Dos 26 atletas convocados pela seleção espanhola para a Copa do Mundo de 2026, apenas o zagueiro Aymeric Laporte não nasceu na Espanha. Apesar disso, a trajetória da equipe campeã está diretamente ligada às histórias de famílias que deixaram outros países em busca de melhores condições de vida.
Lamine Yamal carrega raízes africanas
Aos 19 anos, Lamine Yamal é considerado uma das maiores promessas do futebol espanhol. O camisa 10 do Barcelona marcou um gol durante o Mundial, enquanto o meio-campista Rodri foi eleito o melhor jogador da competição.
Yamal é filho de pai marroquino e mãe nascida na Guiné Equatorial. Mounir Nasraoui e Sheila Ebana chegaram à Espanha ainda crianças, conheceram-se durante a adolescência e se estabeleceram em Mataró, município localizado na Catalunha.
Após a conquista do título mundial, o atacante comemorou no gramado ao lado da mãe. A cena reforçou a ligação entre a trajetória do jogador e a história de sua família no território espanhol.
Família de Nico Williams atravessou o Saara
Nico Williams, de 24 anos, também possui uma história familiar marcada pela imigração. Seus pais, Felix Williams e María Arthuer, deixaram Gana em 1994 e atravessaram o Deserto do Saara até chegar a Melilla, território espanhol localizado na costa mediterrânea do Marrocos.
O casal conseguiu asilo político e, posteriormente, estabeleceu-se em Pamplona, na comunidade autônoma de Navarra. Na época da viagem, María ainda não sabia que estava grávida de Iñaki Williams, irmão mais velho de Nico.

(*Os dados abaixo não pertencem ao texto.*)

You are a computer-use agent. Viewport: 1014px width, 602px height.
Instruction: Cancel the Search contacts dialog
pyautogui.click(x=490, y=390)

Iñaki também se tornou jogador profissional e atua ao lado do irmão no Athletic Bilbao. Diferentemente de Nico, ele escolheu representar a seleção de Gana, país de origem dos pais, e disputou duas edições da Copa do Mundo.
Depois do título espanhol, Iñaki publicou uma mensagem parabenizando o irmão. Segundo ele, a conquista de Nico também representa os filhos de imigrantes e o orgulho de famílias que enfrentaram dificuldades para construir uma nova vida.
Nico entrega medalha à mãe após título
Nico Williams participou diretamente do gol que garantiu o título da Espanha. O atacante deu o passe para Ferrán Torres marcar o gol decisivo diante da Argentina.
Logo após receber a medalha de campeão mundial, Nico entregou a premiação à mãe, María Arthuer. O gesto emocionou os familiares e destacou a importância da trajetória dos pais na carreira do jogador.
Imigrantes representam quase 20% da população espanhola
A Espanha possui aproximadamente 50 milhões de habitantes. Desse total, cerca de 9,8 milhões nasceram fora do país, o equivalente a quase 20% da população.
Segundo as informações apresentadas pela Agência Brasil, o governo espanhol adotou, em fevereiro de 2026, medidas para regularizar imigrantes sem documentação que estivessem no território havia pelo menos cinco meses e não possuíssem antecedentes criminais.
A conquista da seleção espanhola, portanto, vai além do resultado esportivo. As histórias de Lamine Yamal e Nico Williams mostram como a imigração também participa da construção da identidade e dos resultados do futebol espanhol.